He had faced backlash from state GOP lawmakers when he wore a dashiki, a garment commonly worn in West Africa, on the chamber floor during his swearing-in ceremony earlier this year.
Pearson tweeted that “a white supremacist has attacked my wearing of my Dashiki,” and in response Tennessee House Republicans argued that he violated rules for “decorum and dress attire” and that their criticisms are “far from a racist attack.”
“When you have people who make comments about hanging you on a tree and hanging Black people on a tree as a form of capital punishment. When you wear a dashiki on the House floor and a member gets up and they talk about your dashiki saying it’s unprofessional,” he said. “They’re really sending signals that you don’t belong here.”
In the joint interview, Jones, and Pearson both said that they will do everything in their power to get back into office to represent their communities again.
“We will continue to fight for our constituents,” Jones said.
“This attack against us is hurting all people in our state,” he said. “Even though it is disproportionately affecting Black and brown communities, this is hurting poor white people. Their attack on democracy hurts all of us.”

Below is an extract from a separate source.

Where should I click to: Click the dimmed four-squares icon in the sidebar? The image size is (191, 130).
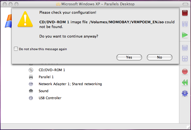(x=185, y=59)
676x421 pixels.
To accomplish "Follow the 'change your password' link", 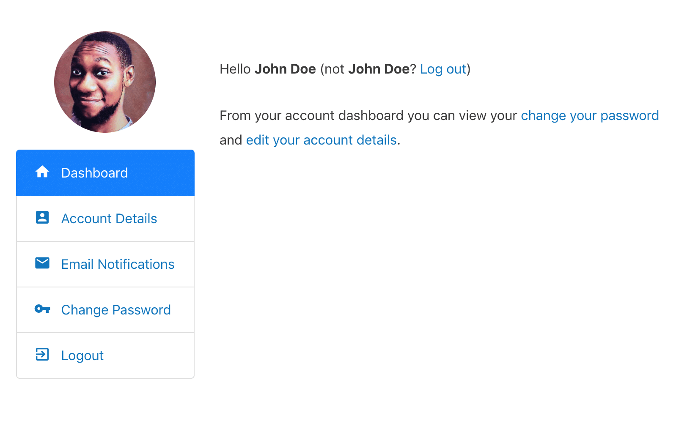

A majority of the members of the Nashville Metropolitan Council have told NBC News that they plan to vote to reinstate Jones to the Legislature. The council are expected to hold a special meeting Monday to discuss an interim replacement for his seat.
Pearson is from Memphis and represents parts of the city. Shelby County Commission Chair Mickell Lowery told The Washington Post that the commission will vote on a resolution to reinstate him this week.
“I would be honored to accept the appointment of the Shelby County Commission and to run in a special election,” Pearson said Sunday. “And I’ve already heard that people in the state legislature and in Nashville are actually threatening our Shelby County Commissioners to not reappoint me or they’re going to take away funding that’s in the governor’s budget for projects that the mayor and others have asked for.”
“And this is what folks really have to realize: the power structure in the state of Tennessee is always wielding against the minority party and people,” he said.
Republicans’ move to oust two Black Democrats and not the white lawmaker who protested alongside has raised accusations that race played a role.
Johnson has said she believes she survived the vote because she’s a “60-year-old white woman and they are two young Black men.”
Republican state Rep. Bryan Richey, who voted to expel Jones but not Pearson or Johnson, pushed back on the allegation, telling CNN on Friday that their ousting “had nothing to do with race.”
“Had nothing to do with the color of their skin,” he said. “I respect all three of them.”